Nach einem Bilanzskandal und Rücktritten des Top-Managements: Der japanische Elektronikkonzern Toshiba streicht fast 7000 Arbeitsplätze. Die Verluste steigen - und der Aktienkurs ist auf Talfahrt.

Allein im Fernsehgeschäft fielen mit 3700 Stellen rund 80 Prozent der bisherigen Jobs weg, kündigte der japanische Konzern am Montag an. In der PC-Sparte werden 1300 Stellen gekürzt. Damit will sich der Konzern künftig stärker auf die Chip-Produktion und Kernenergie ausrichten.

Wegen der Kosten für den Umbau werde im bis März laufenden Geschäftsjahr ein Verlust von umgerechnet rund vier Milliarden Euro erwartet, teilte Toshiba nach Börsenschluss in Japan mit. Medien hatten bereits zuvor von einem erwarteten Rekordverlust berichtet und damit die Aktie auf Talfahrt geschickt.

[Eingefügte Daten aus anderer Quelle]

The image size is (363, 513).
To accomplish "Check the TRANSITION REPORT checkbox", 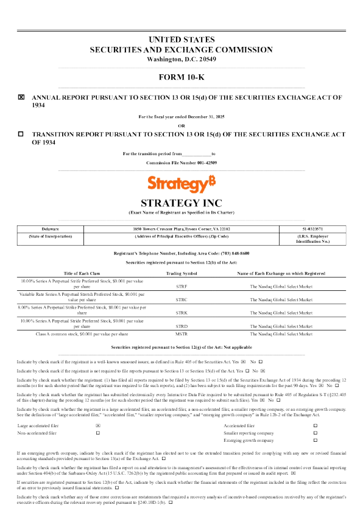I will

TV-Produktion in Indonesien wird verkauft

Toshiba kündigte gleichzeitig an, die TV-Produktion in Indonesien zu verkaufen. Zusammen mit bereits angekündigten Stellenstreichungen und freiwilligen Vorruhestandsregelungen könnten mehr als 10.000 Arbeitsplätze wegfallen. Anfang des Geschäftsjahres hatte Toshiba weltweit fast 200.000 Angestellte.

Toshiba ringt mit den Folgen von Japans größtem Bilanzskandals. Im Juli war bekannt geworden, dass Toshiba seine Bilanzen in den sechs Geschäftsjahren von 2008 bis 2014 um umgerechnet 1,13 Milliarden Euro geschönt hatte. Der Konzernchef Hisao Tanaka und mehrere Verantwortliche mussten deshalb ihren Hut nehmen.

Medien hatten wiederholt berichtet, dass es im Rahmen des Umbaus zu umfangreichen Stellenstreichungen komme. Seit den ersten Berichten über Bilanzierungsprobleme Anfang April büßten Toshiba-Aktien rund 40 Prozent ein.